━━━━━ DOCUMENT EXTRACT
I also agree that unity should NOT have built - in functions that fire at specific time intervals.
As you’ve proven, you could easily replicate the behaviour yourself.
In your example, you’ve written something that fires every second. Good. Great!
Are you suggesting that unity should have an OnEverySecond() function?
What if i wanted to fire something every two seconds? Or every five?
You can see that if unity were to add functions for every possible time interval, the api would fill up with quite quickly and it would not make a lot of sense.
You could write your own timer class:
public class Timer {
float seconds;
float timeStamp;
public Timer(float seconds)
{
Set(seconds);
}
public void Set(float seconds)
{
this.seconds = seconds;
this.timeStamp = Time.time;
}
public bool ExpireReset() {
if (Time.time >= timeStamp + seconds) {
Set(seconds);
return true;
}
return false;
}
}
Which on its own would be fine, but you could also extend MonoBehaviour so that it fires events at intervals you choose:
public class IntervalBehaviour : MonoBehaviour {
Timer secondTimer;
void Awake()
{
secondTimer = new Timer(1f);
}
void Update() {
if (secondTimer.ExpireReset())
EverySecond();
}
public virtual void EverySecond() {}
}
You could extend your behaviours from this and have a EverySecond function on each of them, that way. OR, for double extra try-hard mode, you could do this:
public class IntervalMessages : IntervalBehaviour {
public override EverySecond() {
gameObject.SendMessage("OnEverySecond", null, SendMessageOptions.DoNotRequireReceiver);
}
}
And voila. We’ve now implemented what you wanted in the first place. Place this last component on any gameObject, and any behaviour it contains with a “void OnEverySecond();” will fire every second.
Sometimes, you’ve got to do the work youself. Unity can’t do EVERYTHING for you.
━━━━━━━━━━
━━━━━ INFORMATION PROVIDED
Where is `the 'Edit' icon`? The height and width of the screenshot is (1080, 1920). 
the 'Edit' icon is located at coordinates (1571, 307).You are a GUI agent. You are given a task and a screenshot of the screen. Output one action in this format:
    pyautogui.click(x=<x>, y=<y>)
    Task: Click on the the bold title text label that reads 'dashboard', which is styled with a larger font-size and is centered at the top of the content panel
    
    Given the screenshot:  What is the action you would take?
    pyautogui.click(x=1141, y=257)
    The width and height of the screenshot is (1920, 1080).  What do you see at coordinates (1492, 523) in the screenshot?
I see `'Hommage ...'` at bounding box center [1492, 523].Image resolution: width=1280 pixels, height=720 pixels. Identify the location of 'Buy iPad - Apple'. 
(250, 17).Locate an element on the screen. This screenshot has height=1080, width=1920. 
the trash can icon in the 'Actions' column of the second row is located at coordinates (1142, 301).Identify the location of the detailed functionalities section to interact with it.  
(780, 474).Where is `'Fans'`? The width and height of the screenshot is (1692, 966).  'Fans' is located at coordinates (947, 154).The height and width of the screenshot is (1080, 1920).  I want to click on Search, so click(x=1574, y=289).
━━━━━━━━━━
EXERCISE AIM: Reproduce the entire post on writing interval-based events in Unity word for word, changing nothing.

TASK SOLUTION:
I also agree that unity should NOT have built - in functions that fire at specific time intervals.
As you’ve proven, you could easily replicate the behaviour yourself.
In your example, you’ve written something that fires every second. Good. Great!
Are you suggesting that unity should have an OnEverySecond() function?
What if i wanted to fire something every two seconds? Or every five?
You can see that if unity were to add functions for every possible time interval, the api would fill up with quite quickly and it would not make a lot of sense.
You could write your own timer class:
public class Timer {
float seconds;
float timeStamp;
public Timer(float seconds)
{
Set(seconds);
}
public void Set(float seconds)
{
this.seconds = seconds;
this.timeStamp = Time.time;
}
public bool ExpireReset() {
if (Time.time >= timeStamp + seconds) {
Set(seconds);
return true;
}
return false;
}
}
Which on its own would be fine, but you could also extend MonoBehaviour so that it fires events at intervals you choose:
public class IntervalBehaviour : MonoBehaviour {
Timer secondTimer;
void Awake()
{
secondTimer = new Timer(1f);
}
void Update() {
if (secondTimer.ExpireReset())
EverySecond();
}
public virtual void EverySecond() {}
}
You could extend your behaviours from this and have a EverySecond function on each of them, that way. OR, for double extra try-hard mode, you could do this:
public class IntervalMessages : IntervalBehaviour {
public override EverySecond() {
gameObject.SendMessage("OnEverySecond", null, SendMessageOptions.DoNotRequireReceiver);
}
}
And voila. We’ve now implemented what you wanted in the first place. Place this last component on any gameObject, and any behaviour it contains with a “void OnEverySecond();” will fire every second.
Sometimes, you’ve got to do the work youself. Unity can’t do EVERYTHING for you.